(Stored records)
....
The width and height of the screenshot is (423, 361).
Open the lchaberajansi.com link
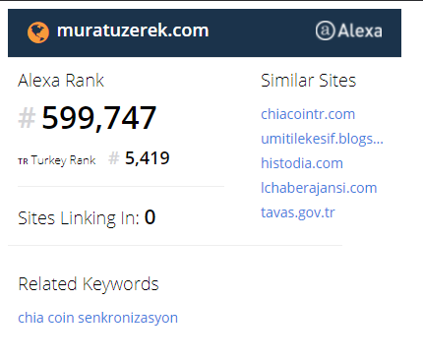coord(319,188)
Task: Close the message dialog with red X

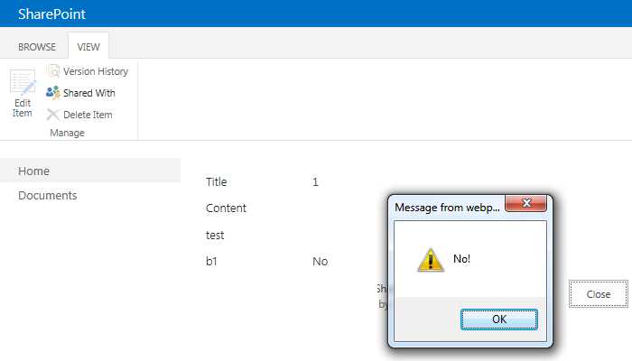Action: [x=525, y=203]
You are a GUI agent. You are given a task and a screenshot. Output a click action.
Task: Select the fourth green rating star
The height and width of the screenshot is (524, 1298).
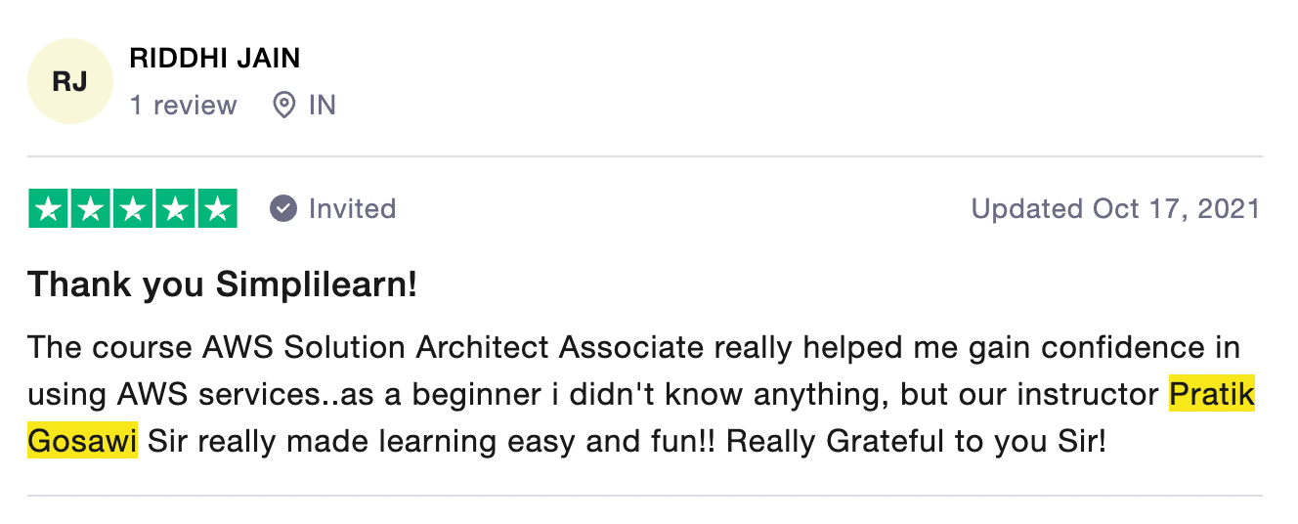tap(175, 208)
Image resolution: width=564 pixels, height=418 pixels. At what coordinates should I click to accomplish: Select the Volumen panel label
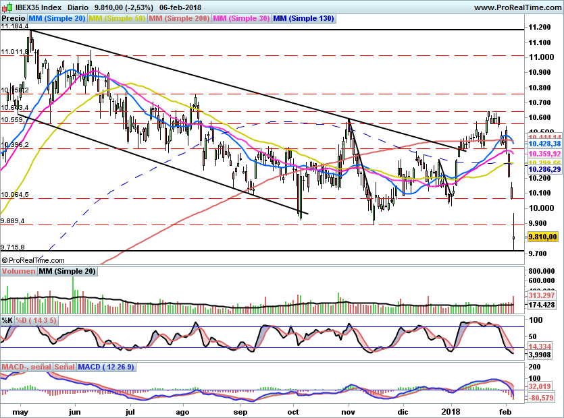(18, 272)
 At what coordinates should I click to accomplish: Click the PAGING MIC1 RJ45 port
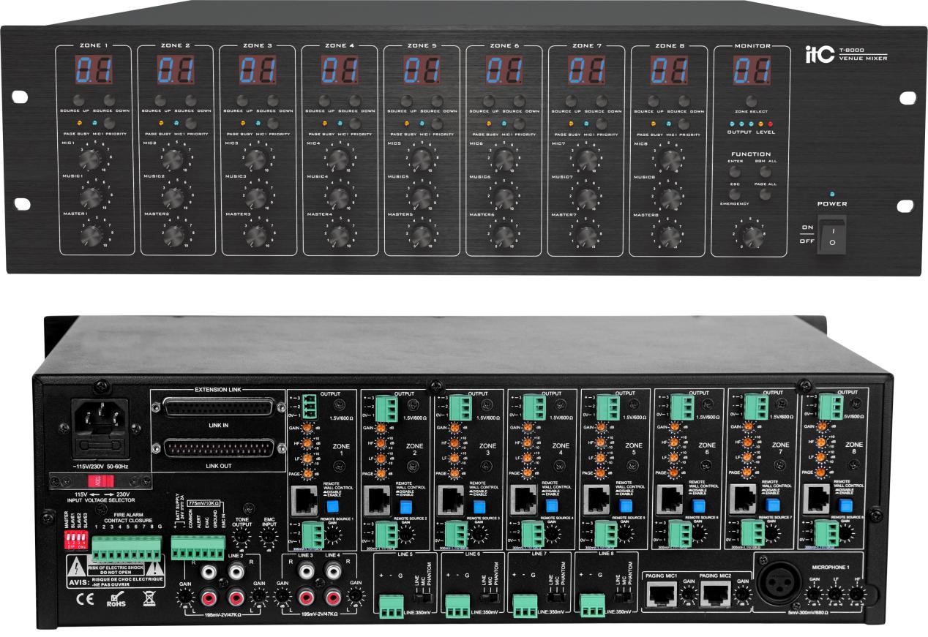tap(661, 595)
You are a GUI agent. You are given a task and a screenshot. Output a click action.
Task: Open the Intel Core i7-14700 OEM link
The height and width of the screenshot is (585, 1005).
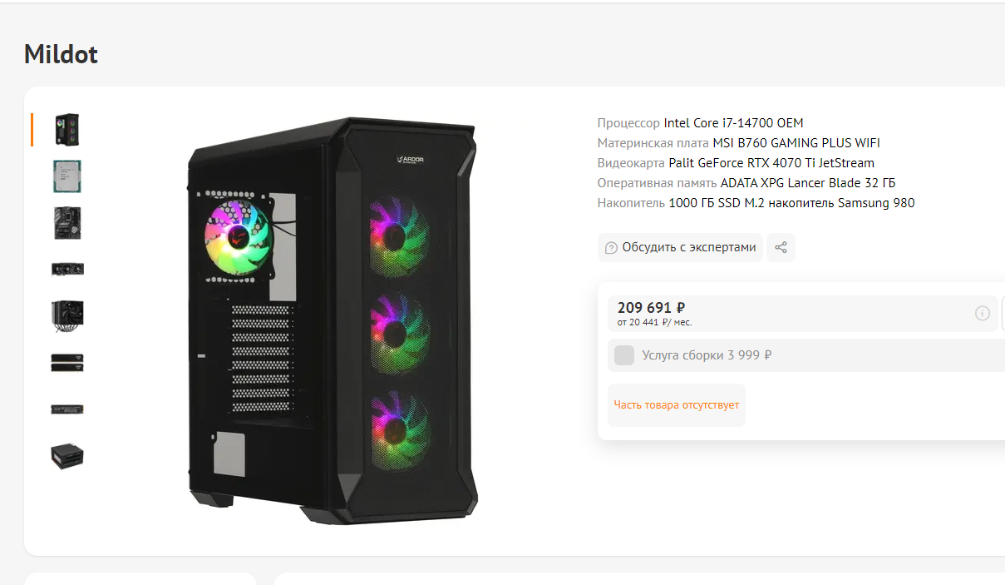coord(733,123)
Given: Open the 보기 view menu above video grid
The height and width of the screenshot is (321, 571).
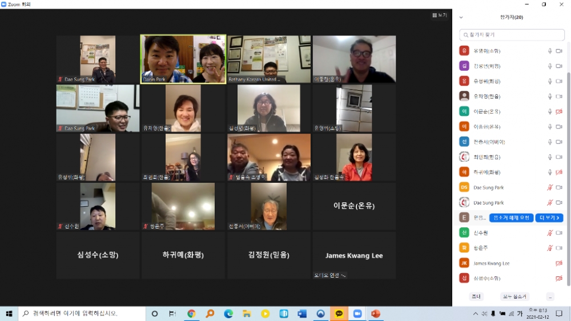Looking at the screenshot, I should [x=440, y=15].
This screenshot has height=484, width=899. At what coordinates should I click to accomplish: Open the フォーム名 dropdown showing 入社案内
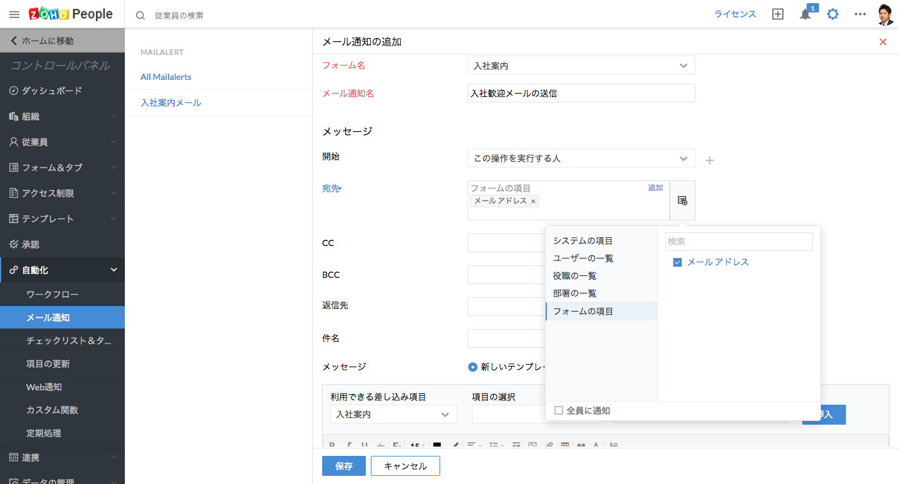point(581,66)
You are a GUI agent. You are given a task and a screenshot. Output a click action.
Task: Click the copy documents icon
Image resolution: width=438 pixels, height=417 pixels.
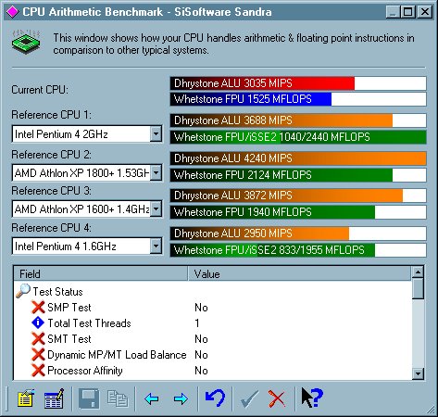[x=118, y=398]
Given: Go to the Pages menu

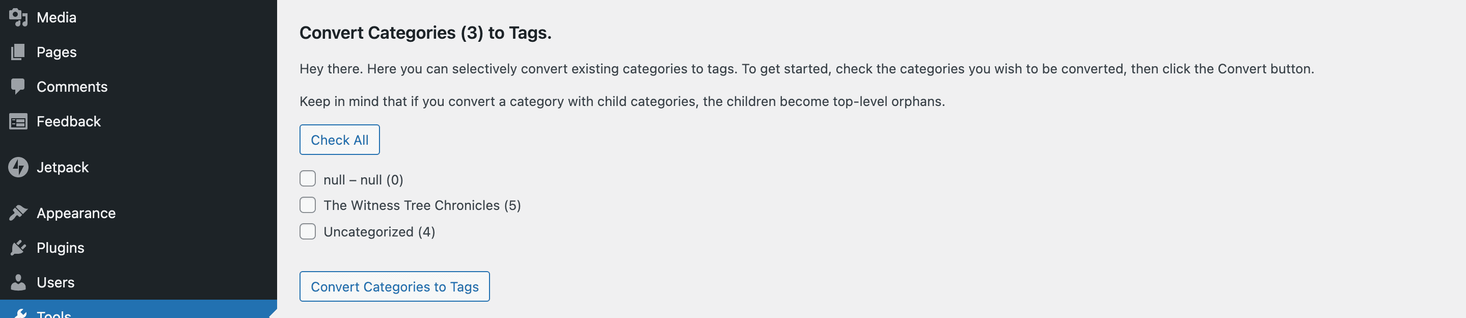Looking at the screenshot, I should (56, 52).
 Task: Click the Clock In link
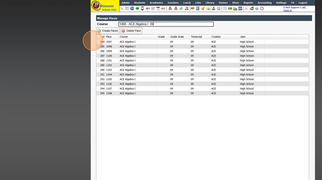(287, 10)
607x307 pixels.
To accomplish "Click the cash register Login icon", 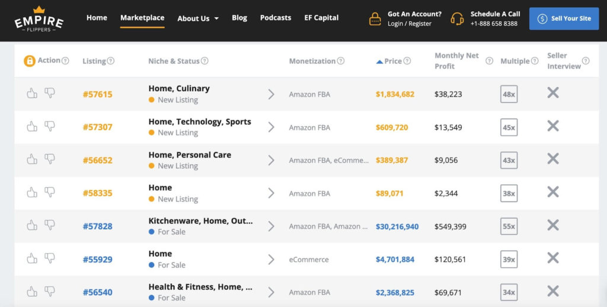I will point(375,18).
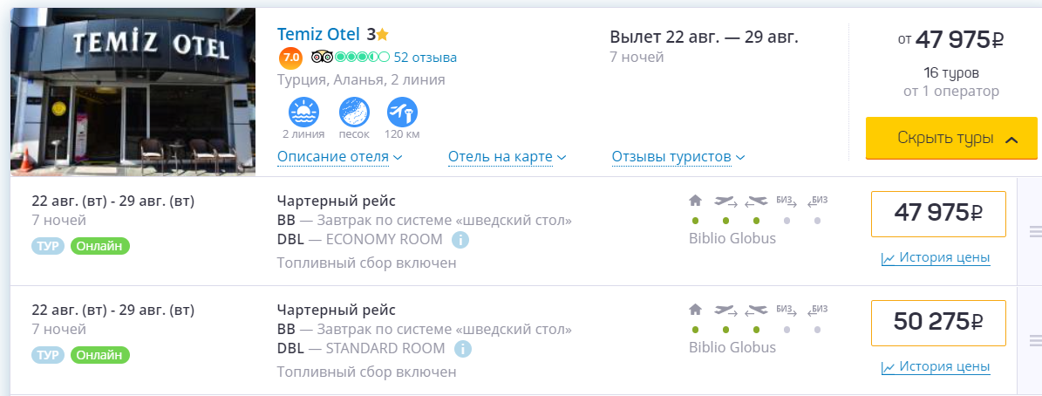1042x396 pixels.
Task: Open История цены for standard room tour
Action: point(936,367)
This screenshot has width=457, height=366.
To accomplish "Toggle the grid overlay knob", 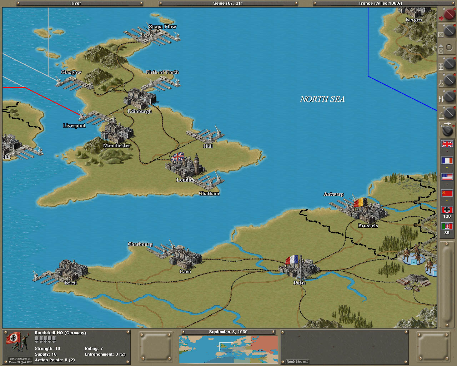I will pyautogui.click(x=448, y=64).
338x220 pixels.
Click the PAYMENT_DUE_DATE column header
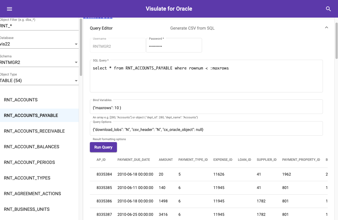[134, 160]

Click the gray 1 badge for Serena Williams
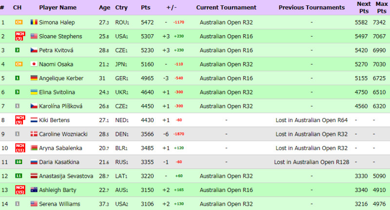[x=17, y=204]
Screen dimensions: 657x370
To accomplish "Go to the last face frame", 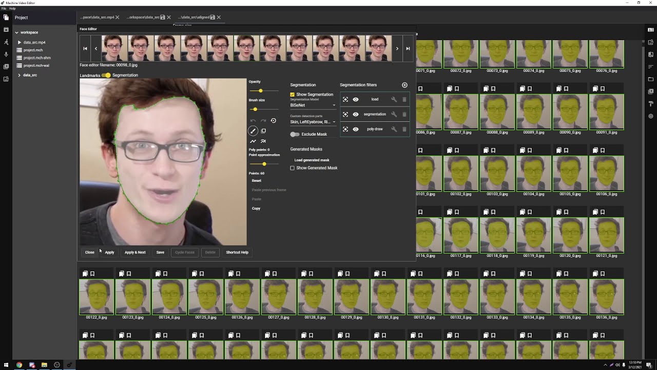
....
- Task directions -
Pictures are to be left out while the lines from the beginning of the records through the line with "Task: Select the fourth green rating star" are copied word for word.

- Result for this task -
The width and height of the screenshot is (423, 361).
Open the lchaberajansi.com link
coord(319,188)
Task: Close the message dialog with red X

Action: [x=525, y=203]
You are a GUI agent. You are given a task and a screenshot. Output a click action.
Task: Select the fourth green rating star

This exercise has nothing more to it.